Top of Page excerpt
Why your posture is important.
In addition to the improved appearance and increased self confidence that having good posture brings, your posture has a major influence on both your health and physical performance.
Most of us don’t realise the affect that our poor posture has on our bodies. The way you sit, stand, sleep and move all have an effect on the life span of your joints and the likelihood of injuries occurring. Even something as fundamentally important as the way you breathe can be altered by the way you sit.
Poor posture and incorrect motor control (control of movement) will also reduce physical power and performance during sports and exercise. Learning how to ‘set up’ ‘move’ and ‘finish’ properly is vital if you really want to make improvements to your performance.
For these reasons I always check every client’s posture during the initial assessment. I also recheck regularly to ensure that things are improving as training progresses.
Why is my posture so bad?
Sometimes, postural problems can be congenital, such as being born with one leg shorter than the other. In other cases the problem can be the result of an old injury or medical condition. These things probably only account for around 10% of the problems I see.
The other 90% of problems have been caused by people just going about their daily lives.
Bottom of Page excerpt
What the task requires: Write out the posture text above word for word, from start to finish.
Top of Data extract
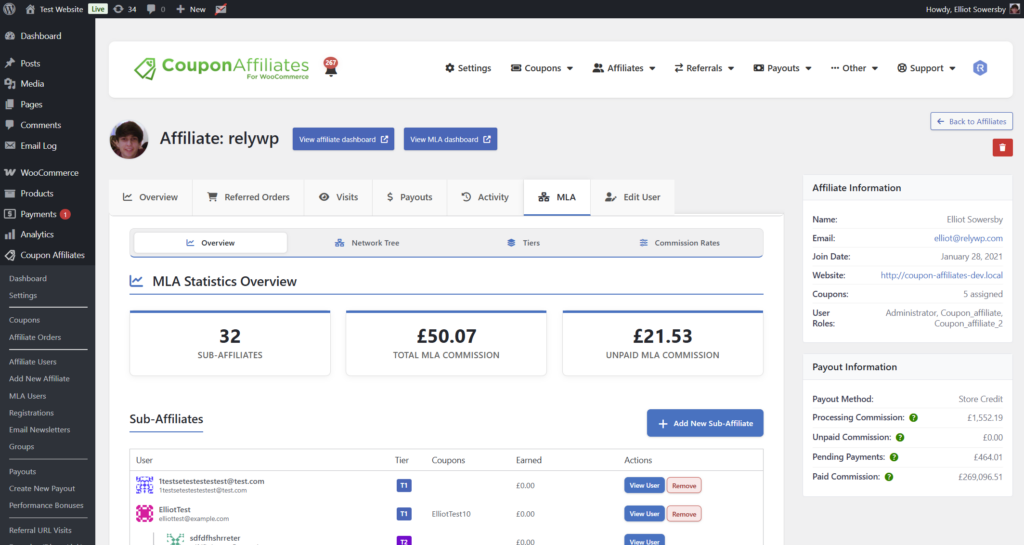
Task: Click the help icon beside Pending Payments
Action: tap(893, 457)
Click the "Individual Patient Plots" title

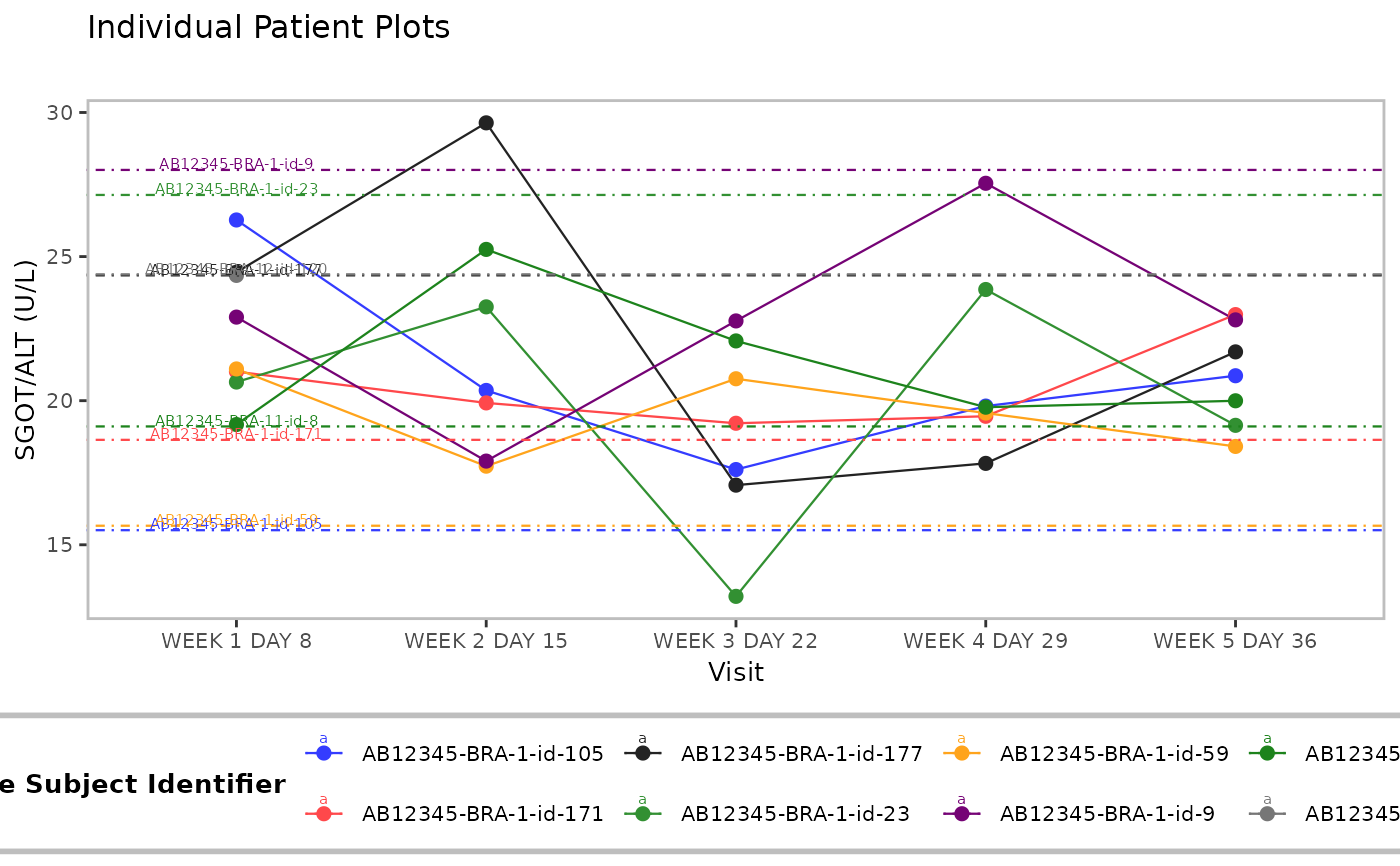tap(269, 28)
Bottom of Data extract
Answer to the problem:
Why your posture is important.
In addition to the improved appearance and increased self confidence that having good posture brings, your posture has a major influence on both your health and physical performance.
Most of us don’t realise the affect that our poor posture has on our bodies. The way you sit, stand, sleep and move all have an effect on the life span of your joints and the likelihood of injuries occurring. Even something as fundamentally important as the way you breathe can be altered by the way you sit.
Poor posture and incorrect motor control (control of movement) will also reduce physical power and performance during sports and exercise. Learning how to ‘set up’ ‘move’ and ‘finish’ properly is vital if you really want to make improvements to your performance.
For these reasons I always check every client’s posture during the initial assessment. I also recheck regularly to ensure that things are improving as training progresses.
Why is my posture so bad?
Sometimes, postural problems can be congenital, such as being born with one leg shorter than the other. In other cases the problem can be the result of an old injury or medical condition. These things probably only account for around 10% of the problems I see.
The other 90% of problems have been caused by people just going about their daily lives.